Possibly this recipe: http://www.uk-muscle.co.uk/shakes-bars-snacks-recipes/50410-tasty-chef-tasty-bars-pics-inc.html

What do you reckon?

Oh, and maybe you can give me some advice here, I want to make myself something quick to eat between breakfast and lunch .. a sandwich probably. What would be best to have on it? Bear in mind I have chicken or tuna for lunch everyday, so something as an alternative to those if possible.

*@ LittleChris:* I do make my own chicken and rice with Nando's BBQ sauce or pasta and tuna for lunch every day now. I put it off for months, I saw geo's thread on here and realised how quick and easy it is to prepare the night before :thumb:


----------



## Cymru (Apr 8, 2008)

Not a big nuts fan tbh. Would ham or even ham & egg on brown bread be any good?


----------



## Cymru (Apr 8, 2008)

dc55 said:


> Be ok yeah:thumbup1:


Cool, cheers


----------



## Cymru (Apr 8, 2008)

I'm going to start doing some HIIT on an exercise bike and some work on my abs from next week on a non-training day, 'cos I've got a bit of excess fat/bloated look at the end of a day.

I don't think it's bad 'cos in the morning's it looks flat, and not bloated but once I start eating I seem to get a bloated look.
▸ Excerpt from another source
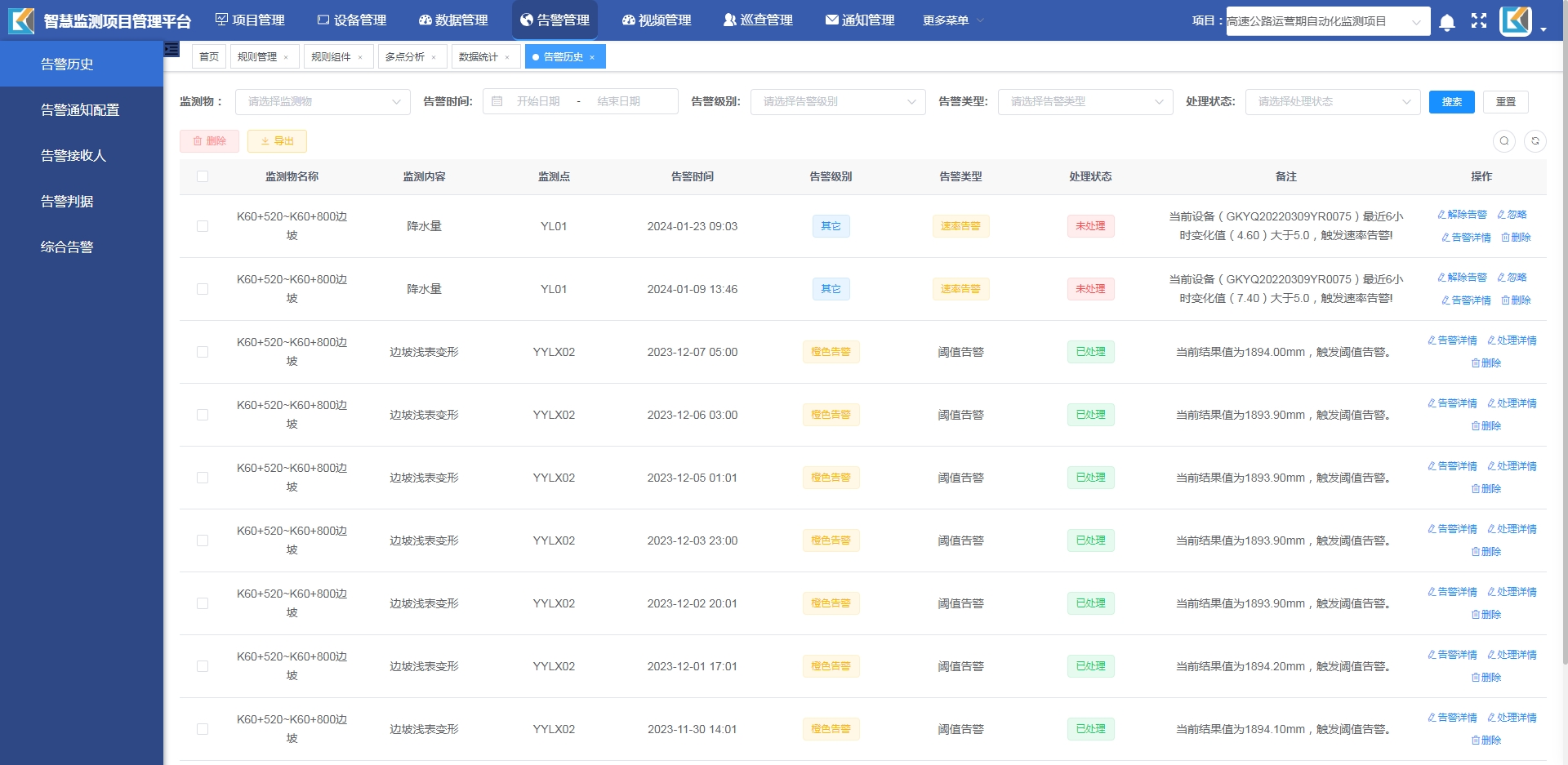Viewport: 1568px width, 765px height.
Task: Check the select-all checkbox in table header
Action: pyautogui.click(x=203, y=176)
I read on here it might be due to a weak TVA? Anyway, hopefully I can sort it out.

What I wanted to know is, do I take the same type of PWO shake after doing cardio?


----------



## Cymru (Apr 8, 2008)

*BUMP* for someone to answer the above question please :thumb:

Oh, and an update. I've been taking my PWO with water and malto this week and it's a massive improvment all round. I can eat my dinner a hell of a lot easier and I don't look half as bloated after it. So thanks very much for the advice on that


----------



## LittleChris (Jan 17, 2009)

The bloated look is just due to the day's food intake. Just drink plenty of water and chew some gum. Nothing you can do to rectify it really and not a problem unless it is causing you stomach pains.
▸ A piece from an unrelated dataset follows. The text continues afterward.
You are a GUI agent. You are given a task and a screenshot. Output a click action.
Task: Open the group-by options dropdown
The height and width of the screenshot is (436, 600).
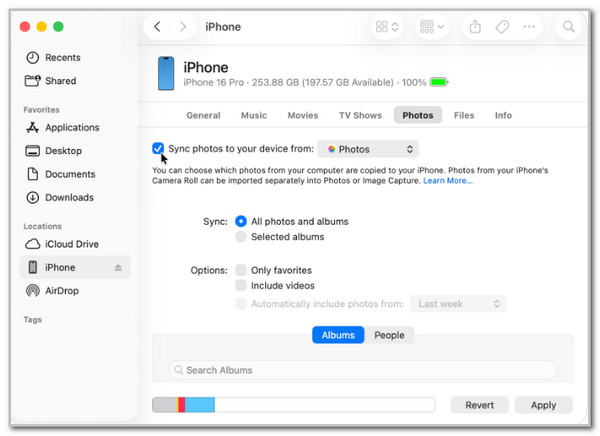coord(433,27)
I would always add a bit of cardio in after weights anyway, just for the benefits to the heart.


----------



## Cymru (Apr 8, 2008)

LittleChris said:


> The bloated look is just due to the day's food intake. Just drink plenty of water and chew some gum. Nothing you can do to rectify it really and not a problem unless it is causing you stomach pains.
> 
> I would always add a bit of cardio in after weights anyway, just for the benefits to the heart.


Ok, cheers


----------



## The Bam (Dec 4, 2007)

dc55 said:


> It doesnt matter how big your pwo MEAL is, your body needs the nutrients so it will grab all it can. PWO shake and PWO meal are two of the most important times. They should carry lots of calories.
> 
> For your PWO shake stick to malto and whey (like chris said) then an hour later have some solid food. Including carbs!!
> 
> Dont have oats PWO, it might be the reason your really full. Simple carbs are needed.
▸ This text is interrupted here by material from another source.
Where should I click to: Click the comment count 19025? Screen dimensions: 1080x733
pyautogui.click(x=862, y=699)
I agree Oats are a fairly slow releasing carb, And what you body wants is a quick one so malto and dex with get straight in there and about the milk, its only going to slow the digestion down water IMO.

All the best


----------



## Cymru (Apr 8, 2008)

The Bam said:


> I agree Oats are a fairly slow releasing carb, And what you body wants is a quick one so malto and dex with get straight in there and about the milk, its only going to slow the digestion down water IMO.
> 
> All the best


I have switched my PWO shake last week to having malto and water now, and it's been much better


----------